How your portfolio is invested determines both its growth potential and its vulnerability to market crashes. The glidepath controls how that investment mix shifts as you approach and enter retirement — and the Investment Profile tab shows you exactly what the engine will do with it.
On the Investments tab, each vehicle has its own allocation table. Select an asset class from the dropdown and enter the current value in pounds. The % Now column updates automatically. You can add multiple asset classes per vehicle across the 32 available classes spanning equities, bonds, property, alternatives and cash.
The % Target column is your end-state allocation — where you want the portfolio to be at the end of the glidepath. Enter a target weight for each asset class in each vehicle. The engine interpolates linearly from % Now toward % Target over the glidepath years configured in Special conditions. Leaving % Target at zero means no glidepath transition for that asset.
After running the simulation, go to My Results → Investment Profile. The top chart shows your equity/bond split across your full age range — confirming the glidepath is working as configured. The three KPI cards below it show: Total opening portfolio (your current value), Total end of glidepath (deterministic projection including contributions and expected returns), and Weighted SRI PRIIPS (a risk score from 1–7 showing how risk changes from now to retirement as the glidepath takes effect).

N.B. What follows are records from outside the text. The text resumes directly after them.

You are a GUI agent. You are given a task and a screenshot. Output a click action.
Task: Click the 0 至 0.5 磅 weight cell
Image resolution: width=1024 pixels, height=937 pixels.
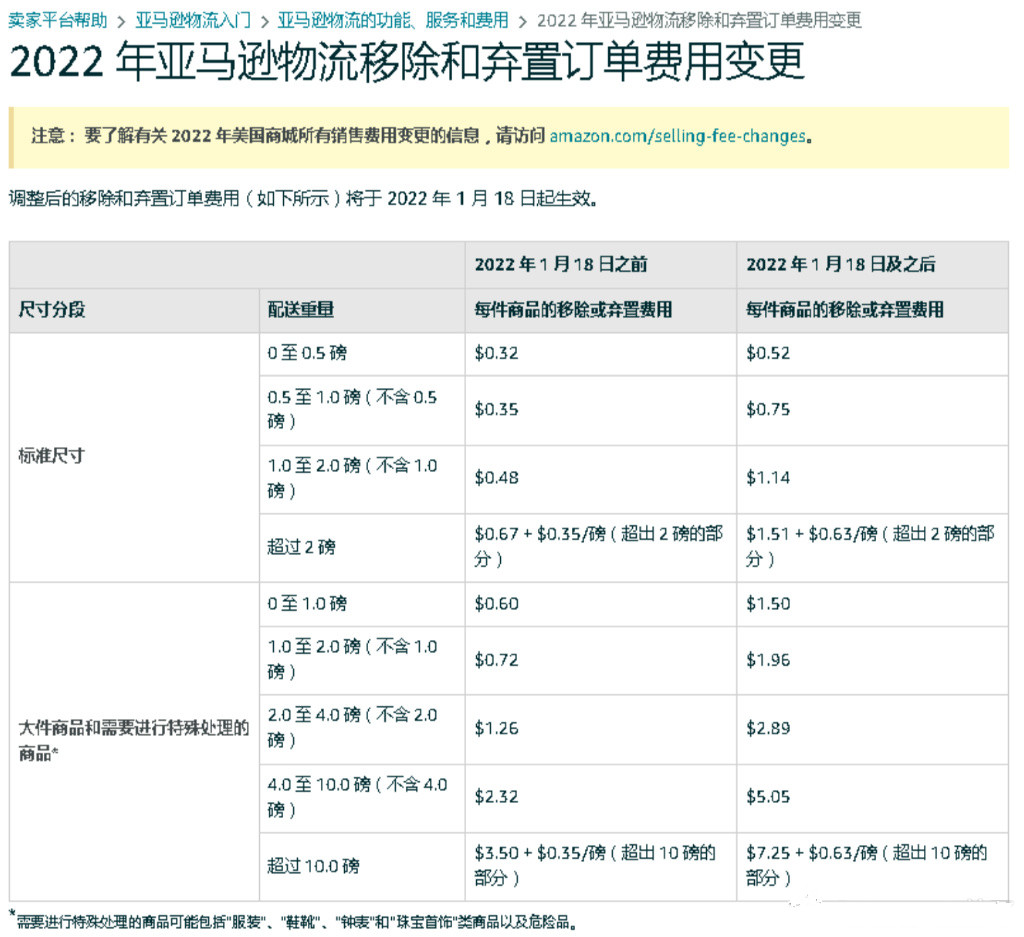pyautogui.click(x=308, y=354)

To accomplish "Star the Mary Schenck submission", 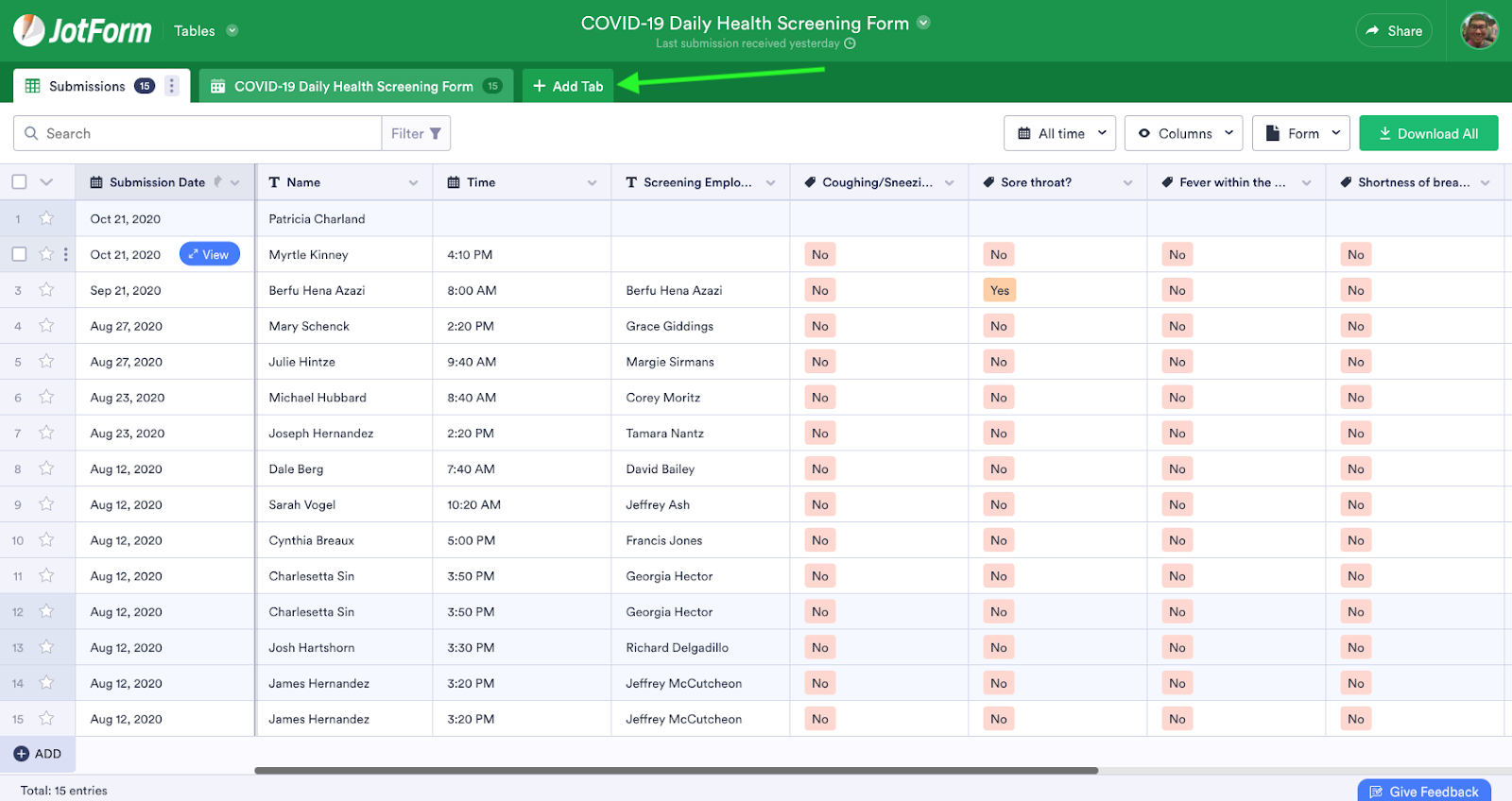I will [46, 326].
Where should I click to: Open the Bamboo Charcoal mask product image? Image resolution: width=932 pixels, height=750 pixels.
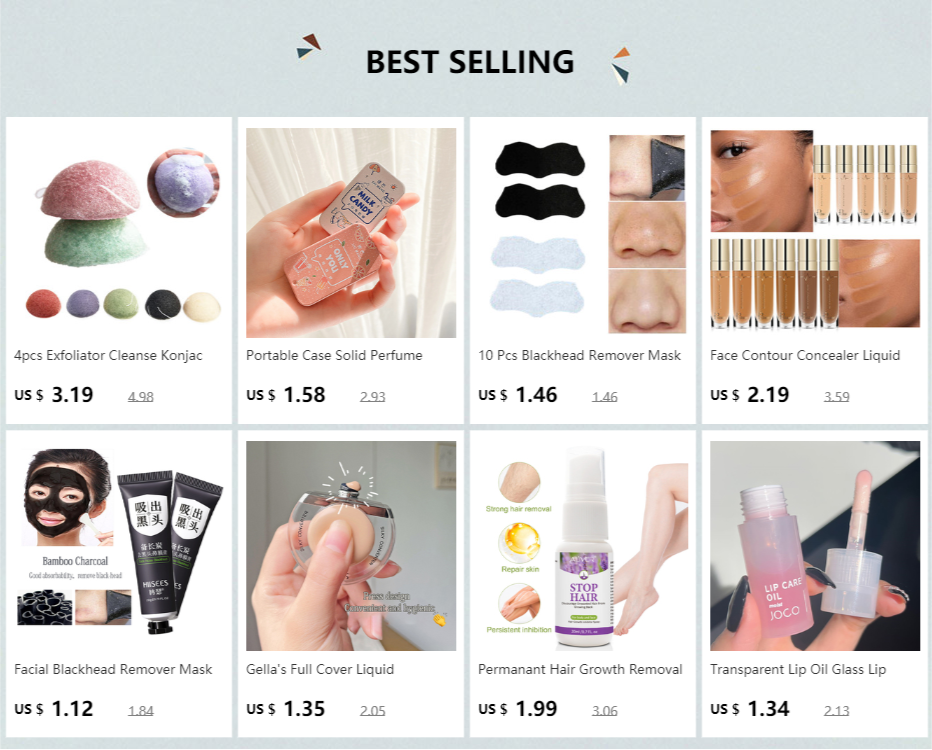[x=119, y=546]
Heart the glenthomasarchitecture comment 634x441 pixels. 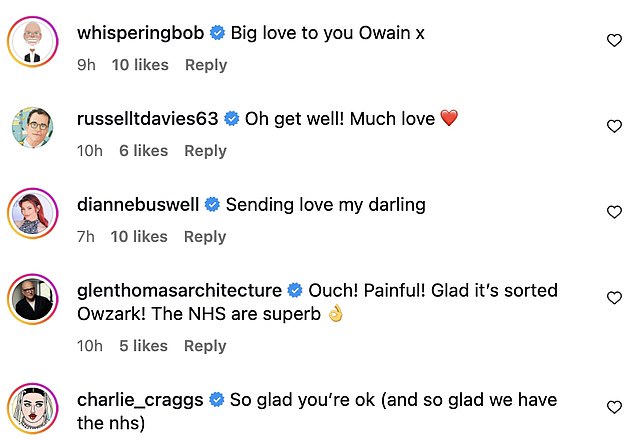pos(615,298)

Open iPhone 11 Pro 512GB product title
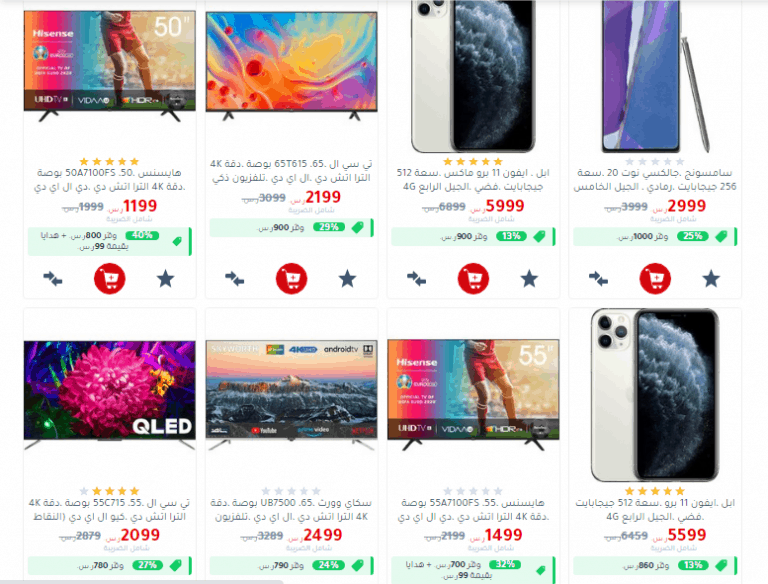655,510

Below the KPIs, four charts compare your allocation now versus end of glidepath — sliced four ways: by asset class (equity, bonds, cash, property), by retirement vehicle (Pension, S&S ISA, GIA), by risk category (high/medium/low), and by region/market. Each chart shows both absolute £ values and normalised percentages. Use these to confirm the glidepath produces the risk profile you intended across each dimension.
The reconciliation table beneath the charts lists every vehicle and asset class with opening value, end-of-glidepath value, the £ change and the allocation shift in percentage points. The Reconciles tick at the bottom confirms the numbers are internally consistent. Use this to verify that each asset class is shifting in the direction you expect — for example, equities reducing and bonds increasing as the glidepath progresses.
A higher equity allocation raises expected portfolio growth but also increases the spread between P10 and P90 outcomes. Your median result improves but your worst scenarios get worse. The portfolio value fan chart makes this visible — a wide band between the outer percentile lines indicates high equity exposure; a narrow band indicates a more defensive allocation.
Sequence-of-returns risk — a bad market crash early in retirement when the portfolio is at its peak — is the primary reason for a glidepath. Reducing equity exposure around retirement limits the damage. The cumulative success probability chart shows this clearly: a well-configured glidepath produces a stable plateau after the initial drop at retirement age, rather than a continued decline.